Across all the records, filter for lines with the word "computer" and copy them.

[[ RECORDS TO USE open ]]

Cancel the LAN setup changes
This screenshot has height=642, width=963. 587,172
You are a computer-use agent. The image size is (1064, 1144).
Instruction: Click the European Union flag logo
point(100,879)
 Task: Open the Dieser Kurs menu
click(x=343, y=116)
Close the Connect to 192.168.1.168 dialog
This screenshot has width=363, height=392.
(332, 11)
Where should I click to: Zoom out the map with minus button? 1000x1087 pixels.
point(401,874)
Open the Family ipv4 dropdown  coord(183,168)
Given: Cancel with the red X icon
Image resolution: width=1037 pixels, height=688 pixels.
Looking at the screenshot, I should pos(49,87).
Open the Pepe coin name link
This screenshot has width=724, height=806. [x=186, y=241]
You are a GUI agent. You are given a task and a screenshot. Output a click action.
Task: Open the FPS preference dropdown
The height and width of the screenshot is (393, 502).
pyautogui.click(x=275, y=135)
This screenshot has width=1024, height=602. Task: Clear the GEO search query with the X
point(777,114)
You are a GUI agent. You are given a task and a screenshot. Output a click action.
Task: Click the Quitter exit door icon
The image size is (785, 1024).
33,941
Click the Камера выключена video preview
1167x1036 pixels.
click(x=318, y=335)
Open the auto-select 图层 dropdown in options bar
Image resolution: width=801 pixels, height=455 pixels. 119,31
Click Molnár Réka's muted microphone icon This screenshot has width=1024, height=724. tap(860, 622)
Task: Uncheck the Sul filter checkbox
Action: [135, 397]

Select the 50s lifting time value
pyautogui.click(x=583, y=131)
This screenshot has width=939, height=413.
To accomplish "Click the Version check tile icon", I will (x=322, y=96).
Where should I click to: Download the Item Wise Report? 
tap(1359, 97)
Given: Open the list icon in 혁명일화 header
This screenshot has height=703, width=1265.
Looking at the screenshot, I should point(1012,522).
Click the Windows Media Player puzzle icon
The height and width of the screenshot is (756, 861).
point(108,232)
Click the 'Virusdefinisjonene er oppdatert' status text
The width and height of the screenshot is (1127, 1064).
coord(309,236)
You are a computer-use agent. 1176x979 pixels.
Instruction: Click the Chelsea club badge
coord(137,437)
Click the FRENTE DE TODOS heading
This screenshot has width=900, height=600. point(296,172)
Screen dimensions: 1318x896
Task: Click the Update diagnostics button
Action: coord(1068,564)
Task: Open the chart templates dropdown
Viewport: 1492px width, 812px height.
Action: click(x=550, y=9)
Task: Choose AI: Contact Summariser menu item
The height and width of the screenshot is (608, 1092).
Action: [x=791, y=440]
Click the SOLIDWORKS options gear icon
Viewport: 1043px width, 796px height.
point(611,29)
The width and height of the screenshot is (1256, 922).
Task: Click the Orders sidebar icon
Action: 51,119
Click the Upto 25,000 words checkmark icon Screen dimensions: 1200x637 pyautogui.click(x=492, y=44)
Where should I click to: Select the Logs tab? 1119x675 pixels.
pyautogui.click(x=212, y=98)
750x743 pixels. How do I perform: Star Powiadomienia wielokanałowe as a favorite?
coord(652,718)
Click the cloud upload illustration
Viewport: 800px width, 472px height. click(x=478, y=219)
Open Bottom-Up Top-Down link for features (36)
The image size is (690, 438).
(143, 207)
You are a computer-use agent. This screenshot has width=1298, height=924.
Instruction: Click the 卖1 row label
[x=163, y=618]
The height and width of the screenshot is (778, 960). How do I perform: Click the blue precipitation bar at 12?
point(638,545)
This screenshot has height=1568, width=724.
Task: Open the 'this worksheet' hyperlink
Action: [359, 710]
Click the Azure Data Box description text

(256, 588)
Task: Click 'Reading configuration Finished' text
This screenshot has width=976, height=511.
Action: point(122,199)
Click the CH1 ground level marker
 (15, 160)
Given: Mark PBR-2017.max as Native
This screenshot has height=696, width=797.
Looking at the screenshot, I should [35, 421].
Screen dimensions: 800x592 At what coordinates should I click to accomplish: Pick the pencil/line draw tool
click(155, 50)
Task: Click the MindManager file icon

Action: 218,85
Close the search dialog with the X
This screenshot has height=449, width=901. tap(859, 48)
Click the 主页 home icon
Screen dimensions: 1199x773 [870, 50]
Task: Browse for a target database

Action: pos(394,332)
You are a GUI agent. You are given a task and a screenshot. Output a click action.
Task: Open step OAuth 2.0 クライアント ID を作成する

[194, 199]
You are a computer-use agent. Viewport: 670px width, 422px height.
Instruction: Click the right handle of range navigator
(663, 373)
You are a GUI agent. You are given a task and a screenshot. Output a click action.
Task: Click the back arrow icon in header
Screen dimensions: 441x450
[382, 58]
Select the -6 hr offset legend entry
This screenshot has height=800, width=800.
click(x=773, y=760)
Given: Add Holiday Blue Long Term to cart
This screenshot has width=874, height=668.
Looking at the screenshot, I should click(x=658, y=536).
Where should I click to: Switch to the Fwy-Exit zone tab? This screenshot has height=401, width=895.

[[ RECORDS TO USE closed ]]

__RESULT__.
You are a computer-use agent. The image size is (1064, 1144).
You are a computer-use agent. 1176x979 pixels.
You are a computer-use agent. This screenshot has width=1298, height=924.
You are a computer-use agent. Viewport: 670px width, 422px height.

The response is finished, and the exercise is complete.